I want to understand better those shape of the Tensorflow´s BasicLSTMCell Kernel and Bias.

@tf_export("nn.rnn_cell.BasicLSTMCell")
class BasicLSTMCell(LayerRNNCell):

input_depth = inputs_shape[1].value
h_depth = self._num_units
self._kernel = self.add_variable(
    _WEIGHTS_VARIABLE_NAME,
    shape=[input_depth + h_depth, 4 * self._num_units])
self._bias = self.add_variable(
    _BIAS_VARIABLE_NAME,
    shape=[4 * self._num_units],
    initializer=init_ops.zeros_initializer(dtype=self.dtype))

Why does the kernel have the shape=[input_depth + h_depth, 4 * self._num_units]) and the bias the shape = [4 * self._num_units] ? Maybe the factor 4 come from the forget gate, block input, input gate and output gate? And what´s the reason for the summation of input_depth and h_depth?

More information about my LSTM Network:

num_input = 12, timesteps = 820, num_hidden = 64, num_classes = 2.

With tf.trainables_variables() i get the following information:

  • Variable name: Variable:0 Shape: (64, 2) Parameters: 128
  • Variable name: Variable_1:0 Shape: (2,) Parameters: 2
  • Variable name: rnn/basic_lstm_cell/kernel:0 Shape: (76, 256) Parameters: 19456
  • Variable name: rnn/basic_lstm_cell/bias:0 Shape: (256,) Parameters: 256

The following Code defines my LSTM Network.

def RNN(x, weights, biases):

    x = tf.unstack(x, timesteps, 1)
    lstm_cell = rnn.BasicLSTMCell(num_hidden)
    outputs, states = rnn.static_rnn(lstm_cell, x, dtype=tf.float32)

    return tf.matmul(outputs[-1], weights['out']) + biases['out']
1

1 Answers

6
votes

First, about summing input_depth and h_depth: RNNs generally follow equations like h_t = W*h_t-1 + V*x_t to compute the state h at time t. That is, we apply a matrix multiplication to the last state and the current input and add the two. This is actually equivalent to concatenating h_t-1 and x_t (let's just call this c), "stacking" the two matrices W and V (let's just call this S) and computing S*c.
Now we only have one matrix multiplication instead of two; I believe this can be parallelized more effectively so this is done for performance reasons. Since h_t-1 has size h_depth and x has size input_depth we need to add the two dimensionalities for the concatenated vector c.

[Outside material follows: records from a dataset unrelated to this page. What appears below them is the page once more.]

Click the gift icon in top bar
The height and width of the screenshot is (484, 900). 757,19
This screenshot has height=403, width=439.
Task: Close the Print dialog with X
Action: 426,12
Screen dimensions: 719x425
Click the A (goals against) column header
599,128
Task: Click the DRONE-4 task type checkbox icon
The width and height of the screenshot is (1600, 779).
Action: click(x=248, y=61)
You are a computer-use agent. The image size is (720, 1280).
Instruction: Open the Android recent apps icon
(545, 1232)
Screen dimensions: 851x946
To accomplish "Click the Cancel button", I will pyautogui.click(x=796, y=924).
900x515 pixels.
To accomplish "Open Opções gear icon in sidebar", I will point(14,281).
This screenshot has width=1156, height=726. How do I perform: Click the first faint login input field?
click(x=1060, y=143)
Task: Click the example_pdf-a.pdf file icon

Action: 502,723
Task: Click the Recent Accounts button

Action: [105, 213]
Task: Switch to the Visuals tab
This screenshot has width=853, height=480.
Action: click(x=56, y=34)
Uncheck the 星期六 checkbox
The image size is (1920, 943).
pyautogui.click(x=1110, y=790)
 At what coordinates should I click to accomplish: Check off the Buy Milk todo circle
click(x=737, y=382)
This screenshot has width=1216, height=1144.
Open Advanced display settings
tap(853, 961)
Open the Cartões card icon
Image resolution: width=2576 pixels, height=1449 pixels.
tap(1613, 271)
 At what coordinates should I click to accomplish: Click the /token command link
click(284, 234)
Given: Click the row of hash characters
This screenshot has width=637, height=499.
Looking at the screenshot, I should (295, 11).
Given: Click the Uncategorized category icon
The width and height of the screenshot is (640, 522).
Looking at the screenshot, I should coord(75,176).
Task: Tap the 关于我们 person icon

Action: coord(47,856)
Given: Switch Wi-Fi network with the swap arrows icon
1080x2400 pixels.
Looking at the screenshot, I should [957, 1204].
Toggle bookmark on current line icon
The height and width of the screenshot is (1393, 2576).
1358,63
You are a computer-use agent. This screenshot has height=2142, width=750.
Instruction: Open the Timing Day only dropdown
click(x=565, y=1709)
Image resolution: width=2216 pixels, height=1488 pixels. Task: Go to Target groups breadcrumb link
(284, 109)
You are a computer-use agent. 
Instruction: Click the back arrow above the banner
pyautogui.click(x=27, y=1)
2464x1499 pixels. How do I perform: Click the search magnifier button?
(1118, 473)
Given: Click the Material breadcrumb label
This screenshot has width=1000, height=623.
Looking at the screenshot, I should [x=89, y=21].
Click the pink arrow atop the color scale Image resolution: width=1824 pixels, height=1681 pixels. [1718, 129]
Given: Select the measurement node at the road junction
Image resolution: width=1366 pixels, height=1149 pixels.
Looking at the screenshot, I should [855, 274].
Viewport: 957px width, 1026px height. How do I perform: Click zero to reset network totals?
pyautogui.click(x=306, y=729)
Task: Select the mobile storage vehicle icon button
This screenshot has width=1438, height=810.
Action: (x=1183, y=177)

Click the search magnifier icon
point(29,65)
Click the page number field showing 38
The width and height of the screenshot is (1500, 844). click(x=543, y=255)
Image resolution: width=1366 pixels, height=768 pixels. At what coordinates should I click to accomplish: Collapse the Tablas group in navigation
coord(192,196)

Second, you are right about the factor 4 coming from the gates. This is essentially the same as above: Instead of carrying out four separate matrix multiplications for the input and each of the gates, we carry out one multiplication that results in a big vector that is the input and all four gate values concatenated. Then we can just split this vector into four parts. In the LSTM cell source code this happens in lines 627-633.